US Manufacturing and how it affects companies like Hi-Tek

Sustainable U.S. Growth
U.S. manufacturing ended last year with its best performance since 2010 following the end of the Great Recession. Now manufacturing has leveled out to what many economists consider a more sustainable pace of growth. Most factories here in the U.S. have adjusted to less than robust overseas demand and have come to reap the benefits of a more steady domestic market. These manufacturers have greeted 2015 with a new sense of optimism and have generally dismissed concerns over a December slowdown in growth as just a temporary blip on the economic radar screen. Still, the Institute for Supply Management has stated that its purchasing managers’ index for 2014 averaged a very impressive 55.8, again the best level since after the 2007-09 recession.

The Rest of the World
This all comes amid concerns regarding a global economy that has slowed down and could result in less demand for U.S. goods.
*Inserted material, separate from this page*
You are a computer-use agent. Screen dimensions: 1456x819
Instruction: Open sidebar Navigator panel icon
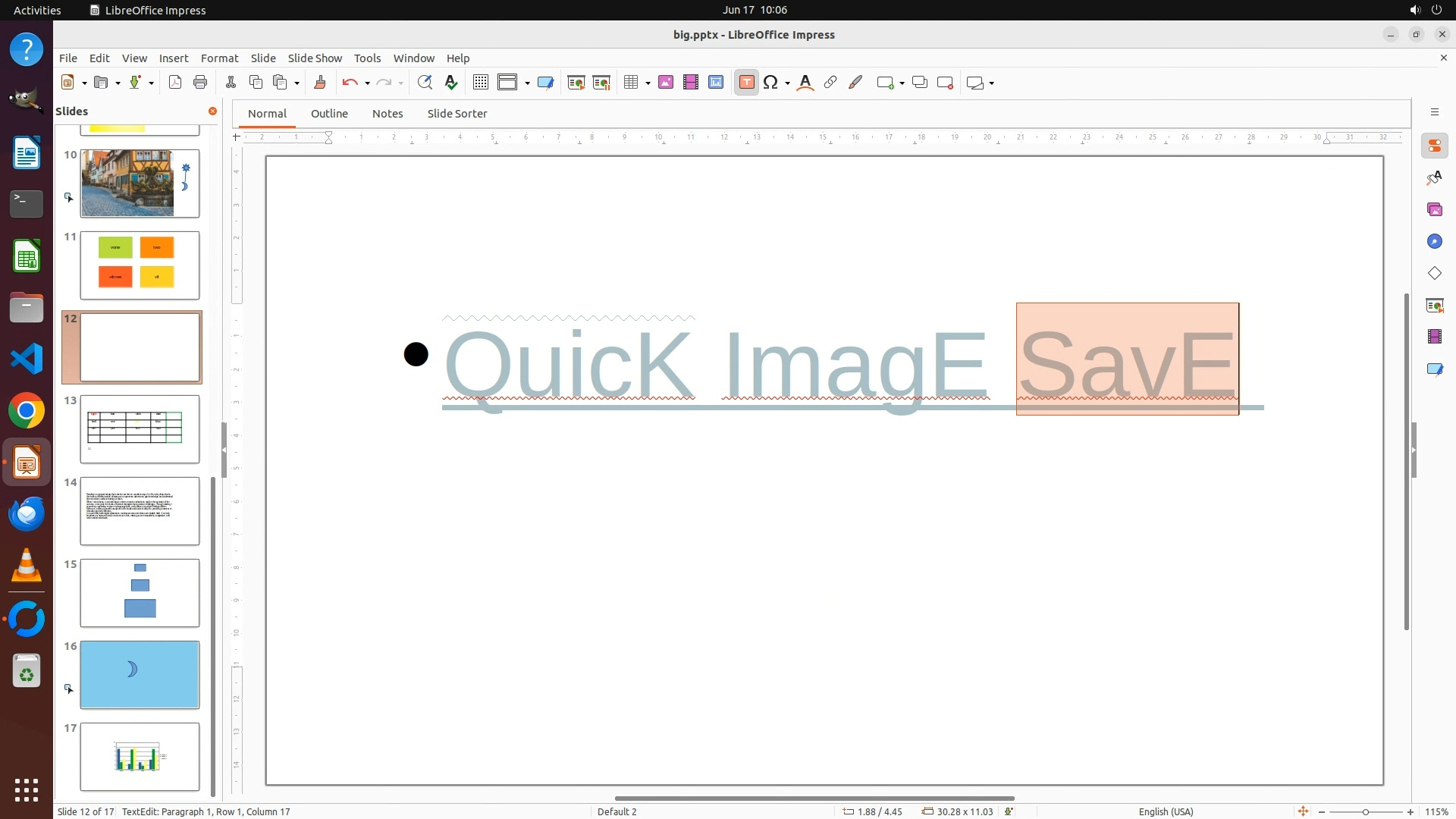[x=1434, y=241]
Paul Dales, a senior economist at Capital Economics, stated that it “makes sense that manufacturing activity should be coming off the boil when global demand has eased and the dollar has risen.” He goes on to assure however that the “strength of domestic demand will ensure that industry and the wider economy still perform particularly well in 2015.”

Positives
Indeed, for most sectors of the U.S. economy, the recently lower prices of oil and other energy related products have been a big boon since they trigger much lower input costs for companies.
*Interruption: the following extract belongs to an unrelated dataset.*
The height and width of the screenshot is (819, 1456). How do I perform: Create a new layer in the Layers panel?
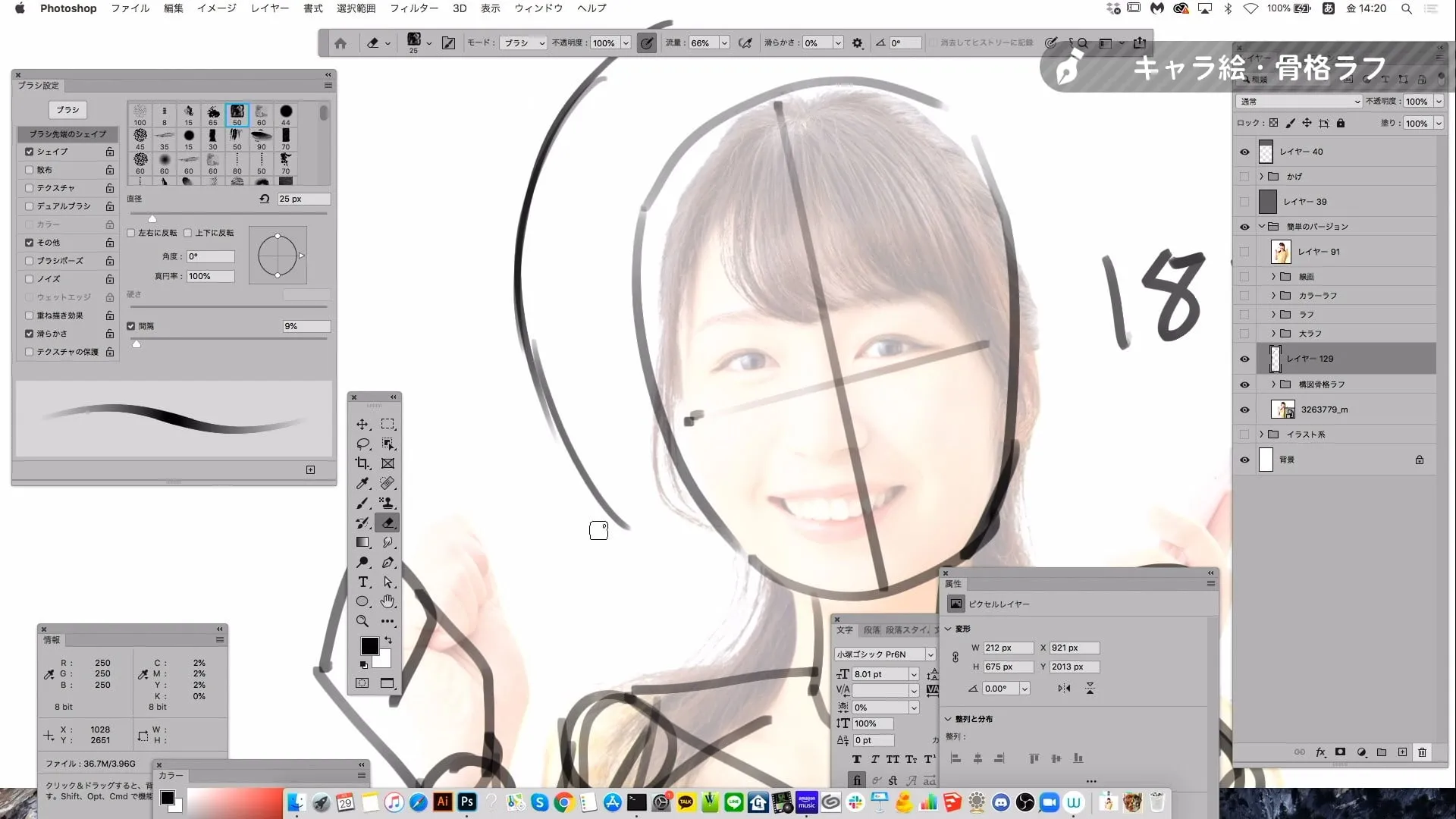pos(1402,752)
One company that has exploited opportunities afforded to it as a result of these economic changes is Hi-Tek Manufacturing, a firm that is known for its superior manufacturing and support of component production for the world’s major gas turbine and airframe manufacturers. Their highly engineered, complex components and assemblies for aircraft engines, airframes and land based industrial gas turbines have continued to see increased demand here in the U.S. and around the globe as well.